彼は律儀だからさ、同行者のワタシがいるのに移動中に眠るだなんて絶対に避けたいのだろう。彼としては、自分はちゃんと起きていてワタシとしっかり会話をしているつもりだった。そうあろうと努力した結果が……フフフフフッ……いや、笑っちゃ失礼だね!フフ……。
隣にいて同じくらい疲れているはずだったのにワタシのほうは全然眠くなる気配もなかった。フフ、あれを聞けるのは本当に稀なことだからさ。多分、他の人が同行しているときなら彼もこうはなっていないんじゃないかな。エメトセルクのこんな面白い話、誰からも聞いたことはないからね。さすがの彼も、これだけ長い付き合いになる親友の前では気が緩んでしまったんだろう。
部屋に帰りついてからはあっという間にぐっすりだった。フフフ、あの寝顔も、中途半端に意識を保った極限状態の寝ぼけ方もワタシが有難く堪能させてもらうから、エメトセルクにはぜひ今後も気を抜き続けてほしいね!
真夜中、目が覚めるとずいぶん寒いような気がした。こんなに寒く感じるのは彼が隣にいない夜だからだろう。エメトセルクの体温が恋しいよ。
最近は冷え込む日も多いね。日差しが注いでくれる日中はともかく、夜や明け方なんかはとくにそう思うよ。ワタシはこうやって季節を感じることも嫌ではないんだけどね。
もともと寝付きのいい方ではないエメトセルクにしてみると、この寒さは結構深刻なようでさ。ひとりで眠ろうとしても寒くてなかなか寝付けないなんてこともあるみたい。寝不足気味でちょっと心配なんだよね。
「お前がいれば眠れるんだが」
彼ってばうんざりした様子でそんなことを言うんだ。フフッ……夏にあれだけ暑苦しいって遠ざけられてたのに、今の季節はワタシの体温がちょうどいいみたい。

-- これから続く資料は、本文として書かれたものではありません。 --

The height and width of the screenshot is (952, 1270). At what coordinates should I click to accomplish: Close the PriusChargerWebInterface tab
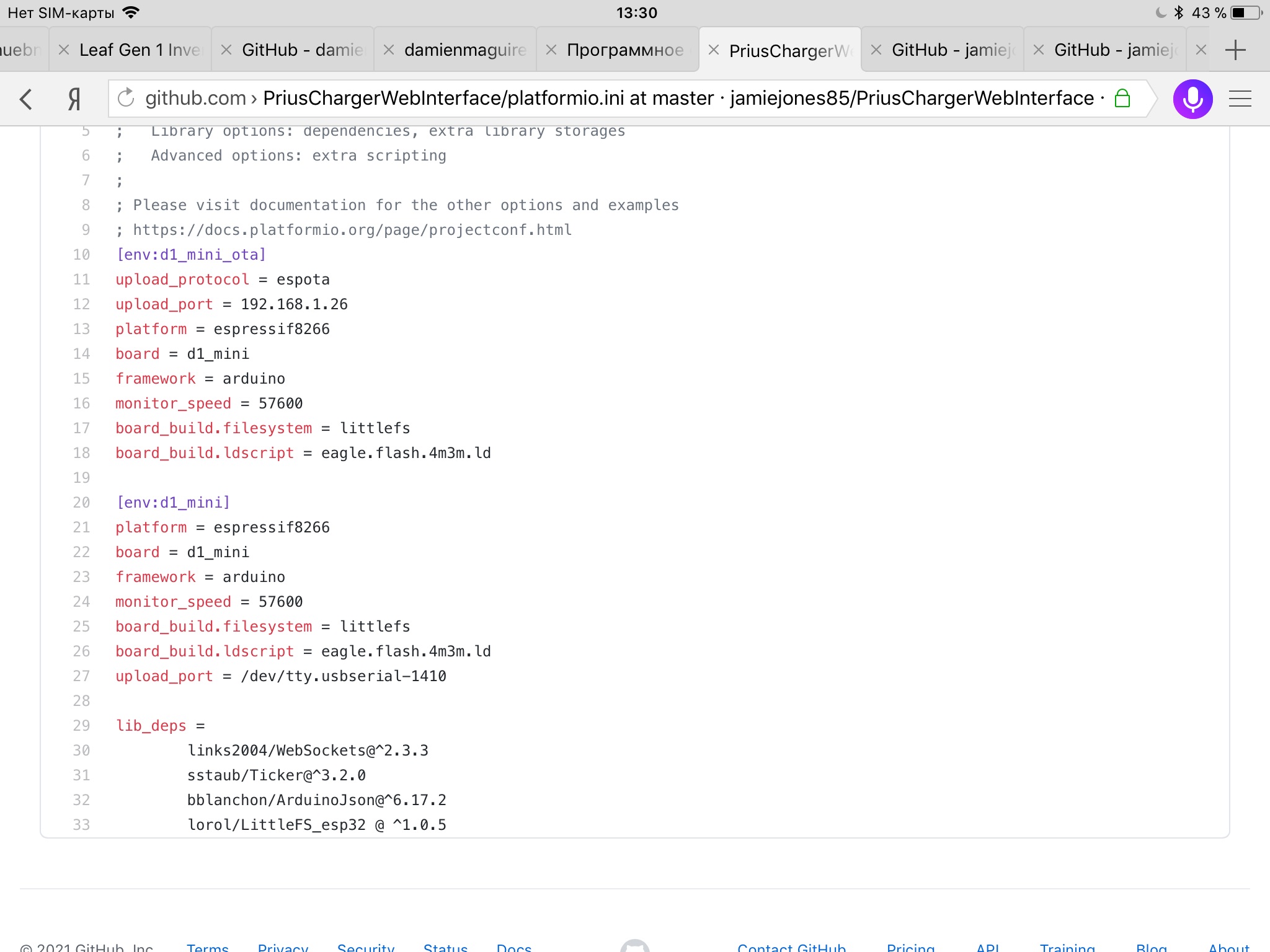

昨日もそうだったなあ。先に寝室へ行ったエメトセルクが一言、「……寒い」とぼやく。……名前を呼ばれたわけでもないけど、これってつまりワタシを呼んでくれてるんだよね。本人に確認してしまったら恥ずかしがって否定されちゃうかもしれないけど。急いで眠る支度を済ませて、同じ寝台に横になる。抱きしめると彼は大人しく腕の中に収まってくれた。……フフフ、どうやら間違いじゃなかったみたいだ。
そうやって寄り添って眠るのが心地いいのは、もちろん寒がりの彼だけじゃない。互いの体温を感じること、ワタシはどの季節でも好きだなあ。
明日はお互いゆっくり過ごせる予定だ。寝不足のエメトセルクを甘やかすにはもってこいの日というわけさ!忙しかったぶんと、この休日が終わったらまた忙しくなるぶんも前借りするくらい、しっかり抱きしめて甘やかして過ごさなくてはね。